Fragment tekstu:

++++

Siedem przeszkód Nehemiasza (3)

Autor tekstu - Samuel Królak | Data publikacji - piątek, 17 lipca 2015 | Obszar - na Północ

czyli o trudnościach w budowaniu społeczności

Siedem przeszkód Nehemiasza (3)
fot. Maria Kraska

Kontynuacja tekstu: Siedem przeszkód Nehemiasza (2)

Mąż, który nie ma mocy nad duchem swoim, jest jako miasto rozwalone bez muru. – Przyp. Sal. 25:28

W cyklu refleksji o odbudowie murów Jerozolimy w odniesieniu do odnowy chrześcijaństwa omówiliśmy pierwszą przeszkodę – lekceważenie.

Idźmy więc dalej…

PRZESZKODA 2 – ZASTRASZANIE (Neh. 4:7-16, Neh. 4:7-23)

++++

Zapisane pozycje ze zbioru:

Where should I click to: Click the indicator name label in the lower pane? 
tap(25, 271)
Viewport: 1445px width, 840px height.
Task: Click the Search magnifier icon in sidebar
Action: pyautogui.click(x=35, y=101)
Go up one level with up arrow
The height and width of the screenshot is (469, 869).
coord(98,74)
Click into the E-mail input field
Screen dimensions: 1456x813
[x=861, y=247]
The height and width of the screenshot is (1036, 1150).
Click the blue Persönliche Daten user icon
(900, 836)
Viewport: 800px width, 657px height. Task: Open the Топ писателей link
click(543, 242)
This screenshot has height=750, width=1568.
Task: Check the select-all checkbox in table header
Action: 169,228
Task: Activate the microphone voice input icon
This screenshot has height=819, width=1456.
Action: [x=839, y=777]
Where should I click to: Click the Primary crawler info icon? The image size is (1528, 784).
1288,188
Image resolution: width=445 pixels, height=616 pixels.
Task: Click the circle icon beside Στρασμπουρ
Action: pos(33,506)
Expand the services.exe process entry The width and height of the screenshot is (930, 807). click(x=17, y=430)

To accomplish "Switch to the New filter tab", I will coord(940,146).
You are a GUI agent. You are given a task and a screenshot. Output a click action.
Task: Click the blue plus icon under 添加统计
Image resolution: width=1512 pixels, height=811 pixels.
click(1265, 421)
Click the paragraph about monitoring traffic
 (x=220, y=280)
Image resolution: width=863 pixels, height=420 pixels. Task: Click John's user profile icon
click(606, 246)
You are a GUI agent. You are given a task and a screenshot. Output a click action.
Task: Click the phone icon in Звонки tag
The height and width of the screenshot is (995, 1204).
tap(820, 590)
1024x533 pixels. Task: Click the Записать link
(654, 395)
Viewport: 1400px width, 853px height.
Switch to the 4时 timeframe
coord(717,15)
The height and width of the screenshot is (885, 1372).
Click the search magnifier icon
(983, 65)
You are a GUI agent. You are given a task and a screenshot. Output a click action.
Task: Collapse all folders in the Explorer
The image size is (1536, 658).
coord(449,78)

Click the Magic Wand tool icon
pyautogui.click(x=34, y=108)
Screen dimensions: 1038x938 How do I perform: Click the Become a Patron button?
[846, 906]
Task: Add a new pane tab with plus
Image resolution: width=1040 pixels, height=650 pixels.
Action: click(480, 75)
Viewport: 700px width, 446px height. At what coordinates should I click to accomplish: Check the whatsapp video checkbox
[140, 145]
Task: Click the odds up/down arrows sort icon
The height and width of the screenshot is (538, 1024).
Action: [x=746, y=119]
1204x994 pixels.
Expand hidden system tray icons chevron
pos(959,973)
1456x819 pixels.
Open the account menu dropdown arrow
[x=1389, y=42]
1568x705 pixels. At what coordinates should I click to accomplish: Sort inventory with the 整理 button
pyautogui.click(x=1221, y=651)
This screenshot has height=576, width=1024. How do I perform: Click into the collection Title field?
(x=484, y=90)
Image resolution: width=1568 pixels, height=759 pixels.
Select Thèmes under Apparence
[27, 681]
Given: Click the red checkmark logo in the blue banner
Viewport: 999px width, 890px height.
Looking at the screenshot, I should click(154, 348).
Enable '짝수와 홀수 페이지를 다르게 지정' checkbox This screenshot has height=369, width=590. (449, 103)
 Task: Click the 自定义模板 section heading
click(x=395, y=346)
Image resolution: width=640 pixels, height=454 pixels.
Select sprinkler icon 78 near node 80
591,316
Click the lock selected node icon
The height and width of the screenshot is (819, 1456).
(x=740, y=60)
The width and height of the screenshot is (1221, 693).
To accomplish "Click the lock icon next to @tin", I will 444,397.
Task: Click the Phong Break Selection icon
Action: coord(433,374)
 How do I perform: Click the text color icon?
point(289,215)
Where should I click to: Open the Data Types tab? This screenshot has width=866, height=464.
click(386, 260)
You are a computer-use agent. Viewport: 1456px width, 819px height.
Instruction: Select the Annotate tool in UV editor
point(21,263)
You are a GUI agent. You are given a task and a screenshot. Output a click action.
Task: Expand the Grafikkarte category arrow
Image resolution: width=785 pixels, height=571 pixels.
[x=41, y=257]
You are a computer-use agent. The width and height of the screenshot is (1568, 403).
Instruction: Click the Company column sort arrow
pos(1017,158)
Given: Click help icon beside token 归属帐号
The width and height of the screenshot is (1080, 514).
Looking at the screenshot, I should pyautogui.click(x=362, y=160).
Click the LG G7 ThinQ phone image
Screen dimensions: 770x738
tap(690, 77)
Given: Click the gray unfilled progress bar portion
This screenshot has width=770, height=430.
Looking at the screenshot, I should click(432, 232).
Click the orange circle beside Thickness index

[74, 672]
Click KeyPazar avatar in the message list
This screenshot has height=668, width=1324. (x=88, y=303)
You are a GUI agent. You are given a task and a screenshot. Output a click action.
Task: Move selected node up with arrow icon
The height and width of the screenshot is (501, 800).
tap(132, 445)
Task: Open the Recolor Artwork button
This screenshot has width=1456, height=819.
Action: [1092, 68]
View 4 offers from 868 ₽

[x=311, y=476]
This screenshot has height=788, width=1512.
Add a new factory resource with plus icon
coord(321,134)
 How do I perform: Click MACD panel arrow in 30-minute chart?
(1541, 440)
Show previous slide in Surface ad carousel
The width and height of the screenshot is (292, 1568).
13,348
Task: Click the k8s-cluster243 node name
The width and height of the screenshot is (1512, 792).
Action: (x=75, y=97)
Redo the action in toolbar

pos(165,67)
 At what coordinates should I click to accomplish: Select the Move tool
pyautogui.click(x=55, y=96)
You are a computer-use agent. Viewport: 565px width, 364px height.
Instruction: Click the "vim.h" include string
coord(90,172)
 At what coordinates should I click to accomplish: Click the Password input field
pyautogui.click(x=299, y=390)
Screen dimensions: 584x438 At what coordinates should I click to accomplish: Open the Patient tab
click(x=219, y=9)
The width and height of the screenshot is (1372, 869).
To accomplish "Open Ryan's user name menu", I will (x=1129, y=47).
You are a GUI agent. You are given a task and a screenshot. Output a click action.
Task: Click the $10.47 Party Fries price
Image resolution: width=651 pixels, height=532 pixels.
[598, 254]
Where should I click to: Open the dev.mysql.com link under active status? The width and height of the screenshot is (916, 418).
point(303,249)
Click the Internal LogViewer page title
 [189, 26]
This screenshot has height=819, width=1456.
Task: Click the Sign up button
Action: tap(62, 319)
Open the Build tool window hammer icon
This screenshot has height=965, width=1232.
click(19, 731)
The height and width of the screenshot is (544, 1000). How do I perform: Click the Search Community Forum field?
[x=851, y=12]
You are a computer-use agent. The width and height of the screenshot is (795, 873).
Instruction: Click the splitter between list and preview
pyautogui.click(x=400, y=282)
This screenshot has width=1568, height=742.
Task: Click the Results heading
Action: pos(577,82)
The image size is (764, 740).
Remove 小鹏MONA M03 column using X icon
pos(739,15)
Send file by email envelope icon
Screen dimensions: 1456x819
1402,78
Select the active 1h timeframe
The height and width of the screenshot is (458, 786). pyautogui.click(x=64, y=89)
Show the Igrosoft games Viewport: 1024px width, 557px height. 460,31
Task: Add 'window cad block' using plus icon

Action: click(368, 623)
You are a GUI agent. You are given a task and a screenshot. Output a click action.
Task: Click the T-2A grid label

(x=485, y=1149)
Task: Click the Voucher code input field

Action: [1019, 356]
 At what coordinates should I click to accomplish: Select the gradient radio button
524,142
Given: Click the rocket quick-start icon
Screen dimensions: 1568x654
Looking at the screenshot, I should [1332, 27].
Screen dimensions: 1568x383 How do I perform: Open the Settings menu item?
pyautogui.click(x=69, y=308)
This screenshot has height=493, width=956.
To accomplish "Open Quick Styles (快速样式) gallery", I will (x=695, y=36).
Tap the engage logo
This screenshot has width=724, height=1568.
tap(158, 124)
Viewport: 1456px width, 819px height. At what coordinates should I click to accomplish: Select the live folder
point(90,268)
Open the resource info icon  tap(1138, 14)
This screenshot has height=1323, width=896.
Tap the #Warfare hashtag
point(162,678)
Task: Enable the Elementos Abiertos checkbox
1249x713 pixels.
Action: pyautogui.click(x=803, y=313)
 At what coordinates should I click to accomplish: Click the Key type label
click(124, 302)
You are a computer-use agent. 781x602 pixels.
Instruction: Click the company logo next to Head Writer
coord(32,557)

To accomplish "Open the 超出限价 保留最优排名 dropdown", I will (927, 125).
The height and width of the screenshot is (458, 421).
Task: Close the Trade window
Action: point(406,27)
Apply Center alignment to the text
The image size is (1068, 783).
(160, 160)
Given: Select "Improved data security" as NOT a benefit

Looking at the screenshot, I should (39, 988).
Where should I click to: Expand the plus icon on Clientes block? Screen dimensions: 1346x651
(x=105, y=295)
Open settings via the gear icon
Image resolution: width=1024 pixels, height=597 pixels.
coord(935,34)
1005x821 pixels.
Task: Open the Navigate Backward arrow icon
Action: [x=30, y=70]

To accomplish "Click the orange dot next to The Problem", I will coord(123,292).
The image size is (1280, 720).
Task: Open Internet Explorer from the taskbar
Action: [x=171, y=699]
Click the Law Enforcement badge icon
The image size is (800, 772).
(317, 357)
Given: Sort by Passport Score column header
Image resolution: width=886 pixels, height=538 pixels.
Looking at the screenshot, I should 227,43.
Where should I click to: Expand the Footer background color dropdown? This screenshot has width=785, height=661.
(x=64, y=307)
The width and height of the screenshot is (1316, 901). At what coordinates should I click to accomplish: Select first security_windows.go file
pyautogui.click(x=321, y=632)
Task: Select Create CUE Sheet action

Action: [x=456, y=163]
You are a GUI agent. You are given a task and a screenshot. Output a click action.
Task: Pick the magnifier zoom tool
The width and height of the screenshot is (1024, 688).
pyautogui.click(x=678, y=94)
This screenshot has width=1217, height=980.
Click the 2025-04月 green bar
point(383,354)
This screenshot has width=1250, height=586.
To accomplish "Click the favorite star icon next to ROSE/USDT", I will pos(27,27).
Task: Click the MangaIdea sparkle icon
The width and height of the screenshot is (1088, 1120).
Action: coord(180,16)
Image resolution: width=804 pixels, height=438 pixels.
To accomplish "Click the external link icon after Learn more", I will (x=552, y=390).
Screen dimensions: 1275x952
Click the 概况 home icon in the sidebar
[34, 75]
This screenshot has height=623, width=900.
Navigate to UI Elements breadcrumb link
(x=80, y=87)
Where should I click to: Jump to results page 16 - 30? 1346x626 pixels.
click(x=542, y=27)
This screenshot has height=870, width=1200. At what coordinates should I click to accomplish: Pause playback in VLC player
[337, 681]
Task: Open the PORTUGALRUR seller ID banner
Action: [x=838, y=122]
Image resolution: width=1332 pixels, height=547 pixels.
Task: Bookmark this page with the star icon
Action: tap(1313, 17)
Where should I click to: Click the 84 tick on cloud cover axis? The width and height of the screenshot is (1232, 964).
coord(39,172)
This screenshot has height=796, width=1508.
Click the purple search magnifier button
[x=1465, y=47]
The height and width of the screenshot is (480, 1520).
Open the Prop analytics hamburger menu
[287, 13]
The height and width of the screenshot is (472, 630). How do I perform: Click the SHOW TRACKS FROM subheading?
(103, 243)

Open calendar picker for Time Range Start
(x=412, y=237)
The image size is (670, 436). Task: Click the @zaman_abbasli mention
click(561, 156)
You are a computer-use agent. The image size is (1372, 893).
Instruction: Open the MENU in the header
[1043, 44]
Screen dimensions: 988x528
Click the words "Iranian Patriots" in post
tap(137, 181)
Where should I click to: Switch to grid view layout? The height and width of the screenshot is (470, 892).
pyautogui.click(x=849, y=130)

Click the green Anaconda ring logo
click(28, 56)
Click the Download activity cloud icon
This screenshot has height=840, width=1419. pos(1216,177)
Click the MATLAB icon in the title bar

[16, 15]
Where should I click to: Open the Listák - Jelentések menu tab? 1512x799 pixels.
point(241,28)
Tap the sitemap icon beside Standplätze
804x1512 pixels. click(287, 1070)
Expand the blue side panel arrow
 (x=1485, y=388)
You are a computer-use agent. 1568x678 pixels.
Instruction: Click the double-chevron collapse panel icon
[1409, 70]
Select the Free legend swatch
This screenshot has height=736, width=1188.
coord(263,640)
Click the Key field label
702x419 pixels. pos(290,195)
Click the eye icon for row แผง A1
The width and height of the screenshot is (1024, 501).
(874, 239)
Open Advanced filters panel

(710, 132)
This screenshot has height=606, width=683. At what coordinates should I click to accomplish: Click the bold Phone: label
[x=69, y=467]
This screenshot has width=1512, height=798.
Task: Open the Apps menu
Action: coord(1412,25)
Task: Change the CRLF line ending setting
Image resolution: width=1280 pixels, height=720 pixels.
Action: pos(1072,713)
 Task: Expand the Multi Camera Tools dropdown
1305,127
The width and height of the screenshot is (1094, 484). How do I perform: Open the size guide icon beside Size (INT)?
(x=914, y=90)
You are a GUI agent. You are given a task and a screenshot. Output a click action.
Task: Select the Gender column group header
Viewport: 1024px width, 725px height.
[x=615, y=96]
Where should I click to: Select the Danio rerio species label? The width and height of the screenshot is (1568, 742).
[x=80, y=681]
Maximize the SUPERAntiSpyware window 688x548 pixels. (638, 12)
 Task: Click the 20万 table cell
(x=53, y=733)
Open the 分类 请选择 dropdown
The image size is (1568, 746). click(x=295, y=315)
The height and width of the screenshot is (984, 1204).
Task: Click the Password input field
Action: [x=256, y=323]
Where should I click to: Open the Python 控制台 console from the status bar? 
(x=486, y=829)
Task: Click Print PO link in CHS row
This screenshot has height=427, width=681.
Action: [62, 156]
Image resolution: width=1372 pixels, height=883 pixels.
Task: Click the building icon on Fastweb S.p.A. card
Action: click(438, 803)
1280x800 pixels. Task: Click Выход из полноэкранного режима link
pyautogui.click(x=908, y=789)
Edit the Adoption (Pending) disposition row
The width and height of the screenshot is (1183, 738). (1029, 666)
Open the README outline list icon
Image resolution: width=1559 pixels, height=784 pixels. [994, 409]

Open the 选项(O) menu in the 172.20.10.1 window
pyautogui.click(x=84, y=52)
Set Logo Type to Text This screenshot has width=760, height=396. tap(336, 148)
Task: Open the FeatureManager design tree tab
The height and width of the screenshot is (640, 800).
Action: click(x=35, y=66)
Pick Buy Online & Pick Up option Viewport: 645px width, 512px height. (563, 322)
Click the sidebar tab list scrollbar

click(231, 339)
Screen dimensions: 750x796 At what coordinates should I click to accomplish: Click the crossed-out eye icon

++++

Zadania do wykonania:
(a) Jaką pierwszą przeszkodę omówiono wcześniej w cyklu, o którym mowa w tekście o przeszkodach Nehemiasza?
(b) Przepisz bez zmian fragment tekstu o przeszkodach Nehemiasza: zacznij od miejsca ze słowami „czyli o trudnościach” i skończ po słowach „4:7-16, Neh. 4:7-23)”.

Rozwiązania zadań:
(a) Lekceważenie.

(b)
czyli o trudnościach w budowaniu społeczności

Siedem przeszkód Nehemiasza (3)
fot. Maria Kraska

Kontynuacja tekstu: Siedem przeszkód Nehemiasza (2)

Mąż, który nie ma mocy nad duchem swoim, jest jako miasto rozwalone bez muru. – Przyp. Sal. 25:28

W cyklu refleksji o odbudowie murów Jerozolimy w odniesieniu do odnowy chrześcijaństwa omówiliśmy pierwszą przeszkodę – lekceważenie.

Idźmy więc dalej…

PRZESZKODA 2 – ZASTRASZANIE (Neh. 4:7-16, Neh. 4:7-23)